> _Input data_
· · · · ·

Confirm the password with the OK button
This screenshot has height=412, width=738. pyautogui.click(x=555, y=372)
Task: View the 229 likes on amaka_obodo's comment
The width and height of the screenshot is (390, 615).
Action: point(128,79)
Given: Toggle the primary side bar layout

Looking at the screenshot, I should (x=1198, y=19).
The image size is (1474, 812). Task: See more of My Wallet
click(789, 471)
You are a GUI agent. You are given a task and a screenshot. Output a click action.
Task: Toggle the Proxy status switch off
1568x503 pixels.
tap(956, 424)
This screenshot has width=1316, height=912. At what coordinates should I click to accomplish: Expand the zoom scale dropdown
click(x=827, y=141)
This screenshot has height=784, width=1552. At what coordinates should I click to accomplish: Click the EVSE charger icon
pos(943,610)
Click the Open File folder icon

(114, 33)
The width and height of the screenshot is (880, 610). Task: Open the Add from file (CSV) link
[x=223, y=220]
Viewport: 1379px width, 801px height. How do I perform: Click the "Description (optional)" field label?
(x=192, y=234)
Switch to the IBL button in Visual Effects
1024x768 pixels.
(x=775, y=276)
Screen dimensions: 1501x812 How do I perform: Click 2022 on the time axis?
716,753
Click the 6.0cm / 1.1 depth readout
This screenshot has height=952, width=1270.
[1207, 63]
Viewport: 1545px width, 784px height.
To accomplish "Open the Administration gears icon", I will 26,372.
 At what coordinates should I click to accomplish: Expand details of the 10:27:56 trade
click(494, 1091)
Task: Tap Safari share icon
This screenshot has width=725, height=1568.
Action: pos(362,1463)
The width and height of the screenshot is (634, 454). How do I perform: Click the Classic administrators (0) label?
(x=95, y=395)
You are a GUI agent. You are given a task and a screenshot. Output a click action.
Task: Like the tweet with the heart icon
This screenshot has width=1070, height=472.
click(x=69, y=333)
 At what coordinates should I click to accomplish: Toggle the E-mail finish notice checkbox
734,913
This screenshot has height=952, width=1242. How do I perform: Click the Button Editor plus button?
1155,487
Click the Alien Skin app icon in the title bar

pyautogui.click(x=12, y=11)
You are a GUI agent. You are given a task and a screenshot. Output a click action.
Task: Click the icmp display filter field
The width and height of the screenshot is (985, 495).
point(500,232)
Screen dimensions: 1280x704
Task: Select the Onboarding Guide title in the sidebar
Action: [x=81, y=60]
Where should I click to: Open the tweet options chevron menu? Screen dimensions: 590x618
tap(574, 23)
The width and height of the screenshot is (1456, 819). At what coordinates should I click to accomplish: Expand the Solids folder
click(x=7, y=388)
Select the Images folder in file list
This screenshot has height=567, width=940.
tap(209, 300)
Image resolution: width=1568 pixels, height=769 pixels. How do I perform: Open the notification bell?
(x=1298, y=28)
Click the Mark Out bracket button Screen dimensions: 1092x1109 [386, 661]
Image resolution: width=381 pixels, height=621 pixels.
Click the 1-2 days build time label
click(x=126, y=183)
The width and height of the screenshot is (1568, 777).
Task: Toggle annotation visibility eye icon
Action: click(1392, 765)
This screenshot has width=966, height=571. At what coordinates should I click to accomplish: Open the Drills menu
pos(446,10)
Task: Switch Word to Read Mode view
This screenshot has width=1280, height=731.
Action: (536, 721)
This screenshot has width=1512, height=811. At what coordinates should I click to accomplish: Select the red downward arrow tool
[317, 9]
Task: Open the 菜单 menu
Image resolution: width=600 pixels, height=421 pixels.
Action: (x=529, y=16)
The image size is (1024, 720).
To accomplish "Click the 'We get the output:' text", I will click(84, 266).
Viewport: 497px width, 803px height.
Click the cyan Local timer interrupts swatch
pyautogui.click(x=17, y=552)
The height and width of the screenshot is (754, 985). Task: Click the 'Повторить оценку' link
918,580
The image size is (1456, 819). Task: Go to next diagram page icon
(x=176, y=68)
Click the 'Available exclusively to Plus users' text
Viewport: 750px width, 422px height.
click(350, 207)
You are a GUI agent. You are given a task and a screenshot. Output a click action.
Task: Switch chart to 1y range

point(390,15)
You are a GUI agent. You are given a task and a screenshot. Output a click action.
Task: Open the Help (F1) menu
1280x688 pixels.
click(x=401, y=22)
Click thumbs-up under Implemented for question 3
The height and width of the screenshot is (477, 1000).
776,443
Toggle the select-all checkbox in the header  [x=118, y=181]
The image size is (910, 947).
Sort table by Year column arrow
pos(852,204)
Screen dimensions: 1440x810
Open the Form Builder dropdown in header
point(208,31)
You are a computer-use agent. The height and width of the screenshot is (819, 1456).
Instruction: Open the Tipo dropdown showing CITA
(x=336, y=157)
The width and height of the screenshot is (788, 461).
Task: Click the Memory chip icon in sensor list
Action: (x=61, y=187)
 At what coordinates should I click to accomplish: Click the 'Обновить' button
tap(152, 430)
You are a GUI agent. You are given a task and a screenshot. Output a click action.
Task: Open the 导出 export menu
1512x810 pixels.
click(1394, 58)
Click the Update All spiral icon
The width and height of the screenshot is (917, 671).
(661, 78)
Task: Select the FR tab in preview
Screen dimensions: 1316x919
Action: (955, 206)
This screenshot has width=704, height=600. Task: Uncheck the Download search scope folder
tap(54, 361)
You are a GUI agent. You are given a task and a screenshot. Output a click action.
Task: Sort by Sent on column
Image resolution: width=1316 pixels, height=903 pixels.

· · · · ·

Rewrite the listing above, replacing "GUI agent" with "desktop assistant" everywhere it occurs and changing nothing else.

> _Task response_
Confirm the password with the OK button
This screenshot has height=412, width=738. pyautogui.click(x=555, y=372)
Task: View the 229 likes on amaka_obodo's comment
The width and height of the screenshot is (390, 615).
Action: point(128,79)
Given: Toggle the primary side bar layout

Looking at the screenshot, I should (x=1198, y=19).
The image size is (1474, 812). Task: See more of My Wallet
click(789, 471)
You are a desktop assistant. You are given a task and a screenshot. Output a click action.
Task: Toggle the Proxy status switch off
1568x503 pixels.
tap(956, 424)
This screenshot has width=1316, height=912. At what coordinates should I click to accomplish: Expand the zoom scale dropdown
click(x=827, y=141)
This screenshot has height=784, width=1552. At what coordinates should I click to accomplish: Click the EVSE charger icon
pos(943,610)
Click the Open File folder icon

(114, 33)
The width and height of the screenshot is (880, 610). Task: Open the Add from file (CSV) link
[x=223, y=220]
Viewport: 1379px width, 801px height. How do I perform: Click the "Description (optional)" field label?
(x=192, y=234)
Switch to the IBL button in Visual Effects
1024x768 pixels.
(x=775, y=276)
Screen dimensions: 1501x812 How do I perform: Click 2022 on the time axis?
716,753
Click the 6.0cm / 1.1 depth readout
This screenshot has height=952, width=1270.
[1207, 63]
Viewport: 1545px width, 784px height.
To accomplish "Open the Administration gears icon", I will 26,372.
 At what coordinates should I click to accomplish: Expand details of the 10:27:56 trade
click(494, 1091)
Task: Tap Safari share icon
This screenshot has width=725, height=1568.
Action: pos(362,1463)
The width and height of the screenshot is (634, 454). How do I perform: Click the Classic administrators (0) label?
(x=95, y=395)
You are a desktop assistant. You are given a task and a screenshot. Output a click action.
Task: Like the tweet with the heart icon
This screenshot has width=1070, height=472.
click(x=69, y=333)
 At what coordinates should I click to accomplish: Toggle the E-mail finish notice checkbox
734,913
This screenshot has height=952, width=1242. How do I perform: Click the Button Editor plus button?
1155,487
Click the Alien Skin app icon in the title bar

pyautogui.click(x=12, y=11)
You are a desktop assistant. You are given a task and a screenshot. Output a click action.
Task: Click the icmp display filter field
The width and height of the screenshot is (985, 495).
point(500,232)
Screen dimensions: 1280x704
Task: Select the Onboarding Guide title in the sidebar
Action: [x=81, y=60]
Where should I click to: Open the tweet options chevron menu? Screen dimensions: 590x618
tap(574, 23)
The width and height of the screenshot is (1456, 819). At what coordinates should I click to accomplish: Expand the Solids folder
click(x=7, y=388)
Select the Images folder in file list
This screenshot has height=567, width=940.
tap(209, 300)
Image resolution: width=1568 pixels, height=769 pixels. How do I perform: Open the notification bell?
(x=1298, y=28)
Click the Mark Out bracket button Screen dimensions: 1092x1109 [386, 661]
Image resolution: width=381 pixels, height=621 pixels.
Click the 1-2 days build time label
click(x=126, y=183)
The width and height of the screenshot is (1568, 777).
Task: Toggle annotation visibility eye icon
Action: click(1392, 765)
This screenshot has width=966, height=571. At what coordinates should I click to accomplish: Open the Drills menu
pos(446,10)
Task: Switch Word to Read Mode view
This screenshot has width=1280, height=731.
Action: (536, 721)
This screenshot has width=1512, height=811. At what coordinates should I click to accomplish: Select the red downward arrow tool
[317, 9]
Task: Open the 菜单 menu
Image resolution: width=600 pixels, height=421 pixels.
Action: (x=529, y=16)
The image size is (1024, 720).
To accomplish "Click the 'We get the output:' text", I will click(84, 266).
Viewport: 497px width, 803px height.
Click the cyan Local timer interrupts swatch
pyautogui.click(x=17, y=552)
The height and width of the screenshot is (754, 985). Task: Click the 'Повторить оценку' link
918,580
The image size is (1456, 819). Task: Go to next diagram page icon
(x=176, y=68)
Click the 'Available exclusively to Plus users' text
Viewport: 750px width, 422px height.
click(350, 207)
You are a desktop assistant. You are given a task and a screenshot. Output a click action.
Task: Switch chart to 1y range

point(390,15)
You are a desktop assistant. You are given a task and a screenshot. Output a click action.
Task: Open the Help (F1) menu
1280x688 pixels.
click(x=401, y=22)
Click thumbs-up under Implemented for question 3
The height and width of the screenshot is (477, 1000).
776,443
Toggle the select-all checkbox in the header  [x=118, y=181]
The image size is (910, 947).
Sort table by Year column arrow
pos(852,204)
Screen dimensions: 1440x810
Open the Form Builder dropdown in header
point(208,31)
You are a computer-use agent. The height and width of the screenshot is (819, 1456).
Instruction: Open the Tipo dropdown showing CITA
(x=336, y=157)
The width and height of the screenshot is (788, 461).
Task: Click the Memory chip icon in sensor list
Action: (x=61, y=187)
 At what coordinates should I click to accomplish: Click the 'Обновить' button
tap(152, 430)
You are a desktop assistant. You are given a task and a screenshot. Output a click action.
Task: Open the 导出 export menu
1512x810 pixels.
click(1394, 58)
Click the Update All spiral icon
The width and height of the screenshot is (917, 671).
(661, 78)
Task: Select the FR tab in preview
Screen dimensions: 1316x919
Action: (955, 206)
This screenshot has width=704, height=600. Task: Uncheck the Download search scope folder
tap(54, 361)
You are a desktop assistant. You are given a task and a screenshot. Output a click action.
Task: Sort by Sent on column
Image resolution: width=1316 pixels, height=903 pixels.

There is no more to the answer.